# Environment Wrappers

`torchwm` exposes reusable environment wrappers used by Dreamer and other environment pipelines. The wrapper module contains reusable preprocessing wrappers used by Dreamer and other environment pipelines. These wrappers let you compose time limits, action repeats, action normalization, observation dictionaries, one-hot actions, reward observations, and image transforms.
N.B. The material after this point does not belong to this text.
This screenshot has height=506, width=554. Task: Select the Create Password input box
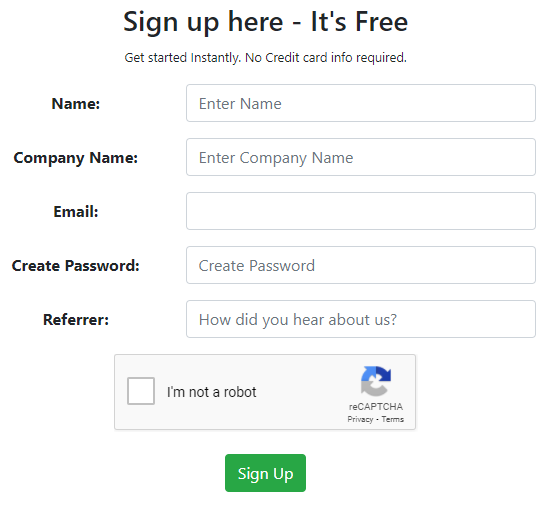click(x=361, y=265)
## Standard Dreamer wrapper stack

Dreamer environment construction applies wrappers in this order:

```python
env = ActionRepeat(env, cfg.action_repeat)
env = NormalizeActions(env)
env = TimeLimit(env, cfg.time_limit // cfg.action_repeat)
```

This creates a stable interface for policies that emit normalized actions and train on fixed-length episodes.

## Common wrappers

| Wrapper | Purpose |
| --- | --- |
| `TimeLimit` | End an episode after a fixed number of wrapper steps |
| `ActionRepeat` | Repeat each action and accumulate reward |
| `NormalizeActions` | Map normalized `[-1, 1]` actions back to finite environment bounds |
| `ObsDict` | Convert plain observations into a dictionary under a named key |
| `OneHotAction` | Convert one-hot vectors into discrete action indices |
| `RewardObs` | Add the latest reward to the observation dictionary under `reward` |
| `ResizeImage` | Resize image entries in an observation dictionary |
| `RenderImage` | Add `env.render("rgb_array")` output to observations |
| `SelectAction` | Select a named action entry before passing it to the environment |

## Example composition

```python
from torchwm import ActionRepeat, NormalizeActions, TimeLimit, make_gym_env

env = make_gym_env("Pendulum-v1", size=(64, 64), render_mode="rgb_array")
env = ActionRepeat(env, amount=2)
env = NormalizeActions(env)
env = TimeLimit(env, duration=500)
```

## Action wrappers

Use `NormalizeActions` for continuous-control environments when the policy emits normalized values but the simulator expects task-specific bounds. Use `OneHotAction` for raw discrete environments when your policy outputs one-hot action vectors.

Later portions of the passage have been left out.